SORIANO NEL CIMINO - La strategia dell’Arma dei carabinieri di contrasto al narcotraffico nella provincia di Viterbo passa anche attraverso l’individuazione ed al sequestro di denaro, provento dello spaccio

In tale quadro s’inserisce il sequestro di denaro operato alcuni giorni fa in un’operazione congiunta tra il Nucleo Investigativo e la Stazione Carabinieri di Soriano nel Cimino.

In particolare, i militari hanno perquisito R.D., un cittadino albanese che, appena sei giorni prima, aveva finito di scontare la pena di 2 anni e otto mesi di reclusione a seguito di condanna per detenzione di sostanze stupefacenti essendo stato sorpreso, il 3 febbraio 2017, a Viterbo, in possesso di ben 38 chilogrammi di marijuana.
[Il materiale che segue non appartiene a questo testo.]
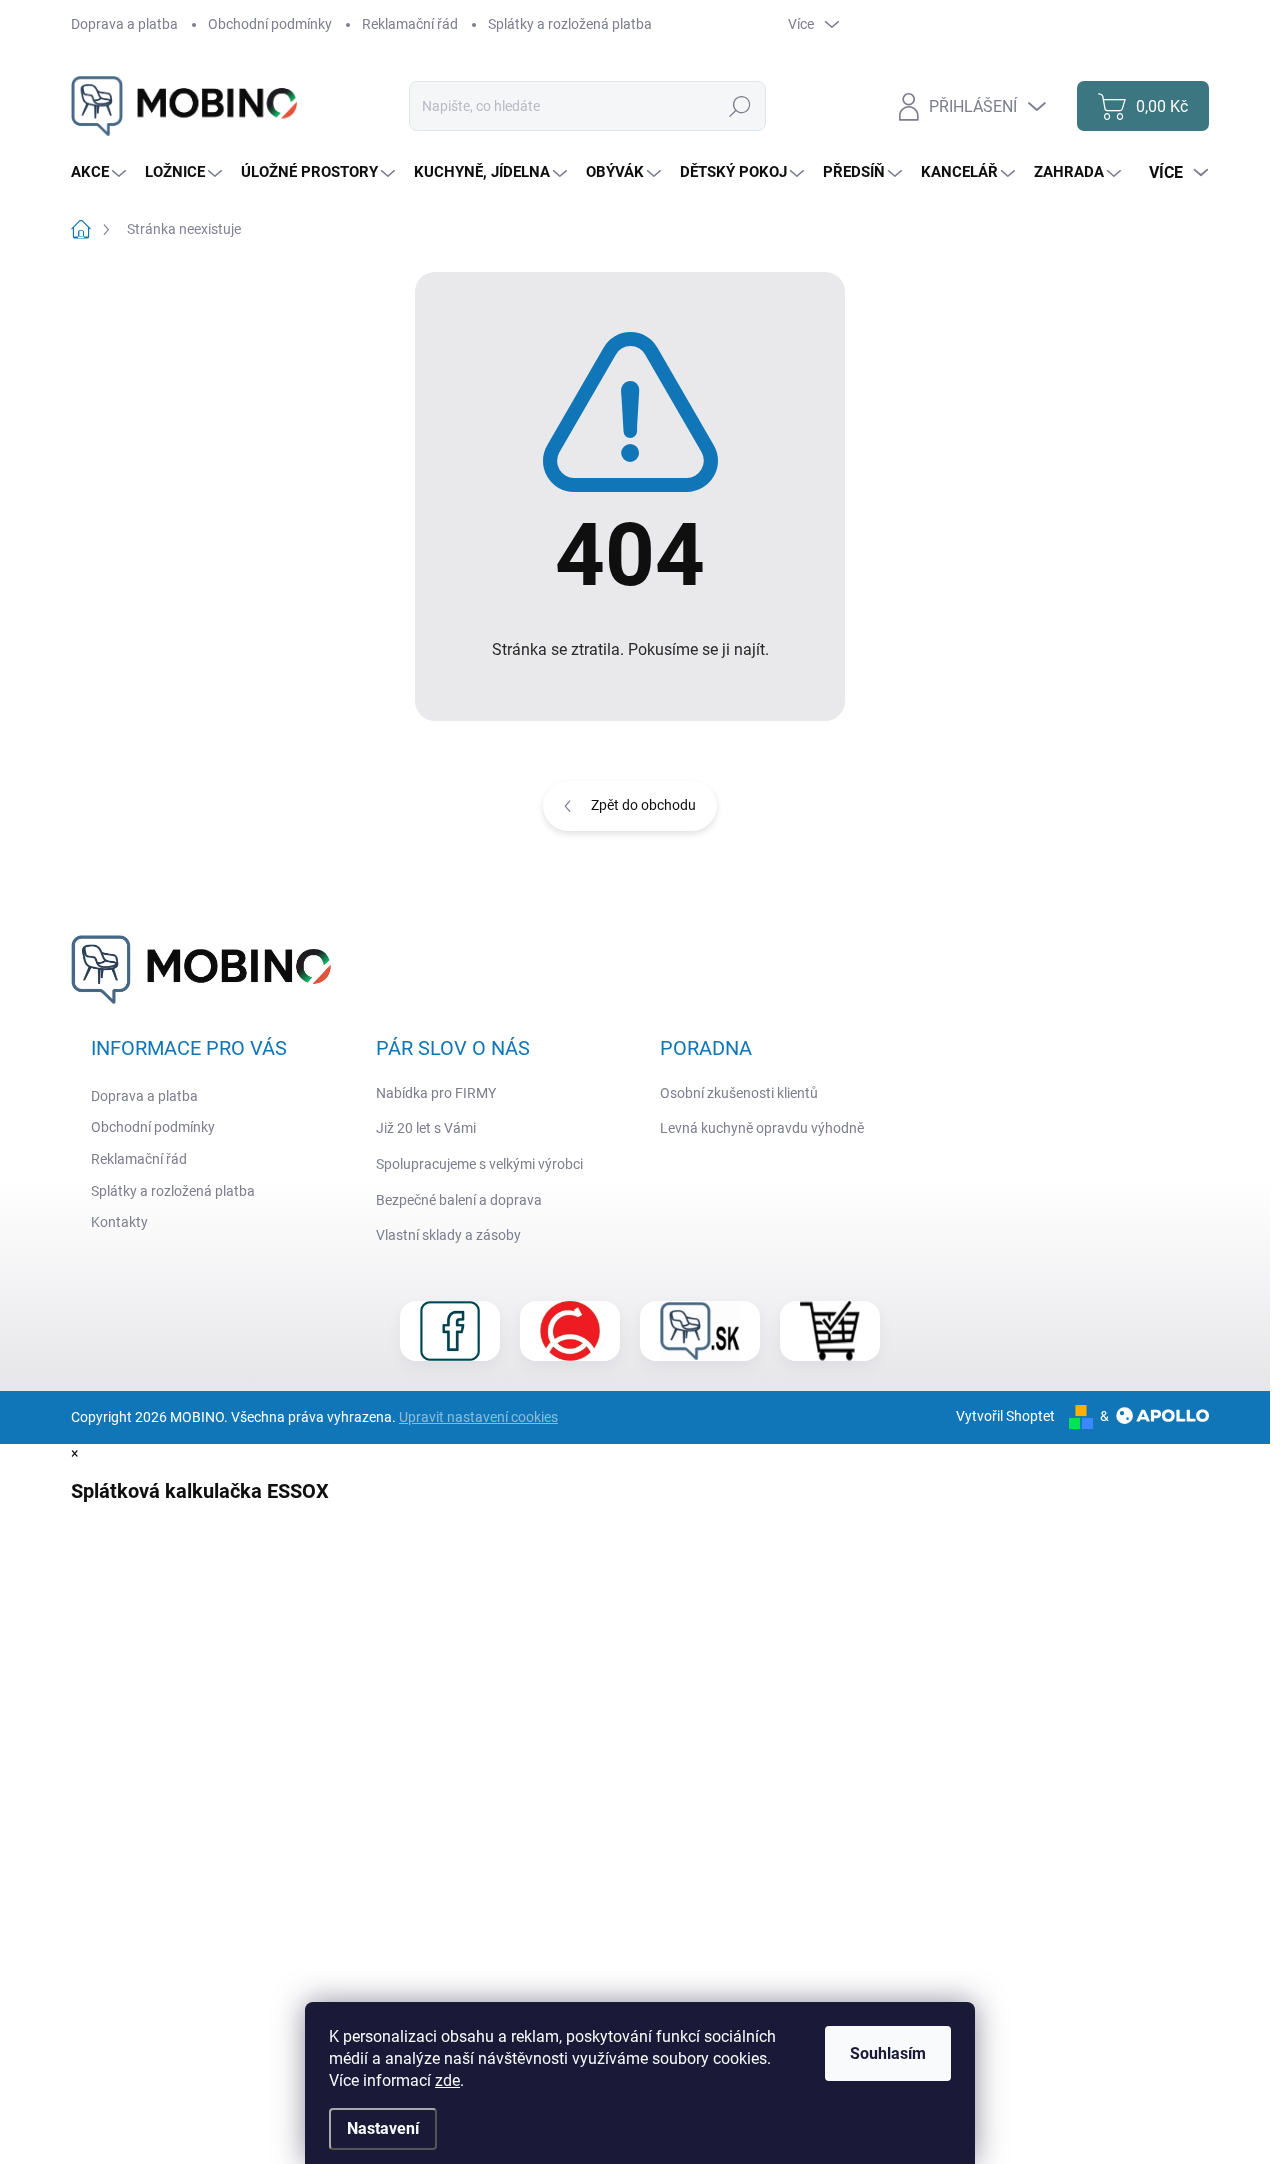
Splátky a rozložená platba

Si tratta del fratello di uno degli arrestati nel corso dell’operazione antimafia Erostrato dello scorso 25 gennaio.

La Procura della Repubblica di Viterbo, condividendo il quadro probatorio elaborato dai carabinieri, ha disposto – ricorrendo ad istituto giuridico introdotto nel nostro ordinamento per alla lotta criminalità organizzata (disposizione prevista all’origine dall’art. 12 sexies del D.L. 306/1992, ora art. 85bis DPR 309/90 e art. 240 bis c.p.) - il sequestro preventivo della somma in contanti, formata da banconote da 50 euro, 22.250 euro rinvenuta nel corso della perquisizione. Detto denaro, come da parere conforme del gip del tribunale di Viterbo che ha convalidato l’arresto, è ritenuto direttamente collegato all’attività illecita di traffico di sostanze stupefacenti da parte dell'albanese.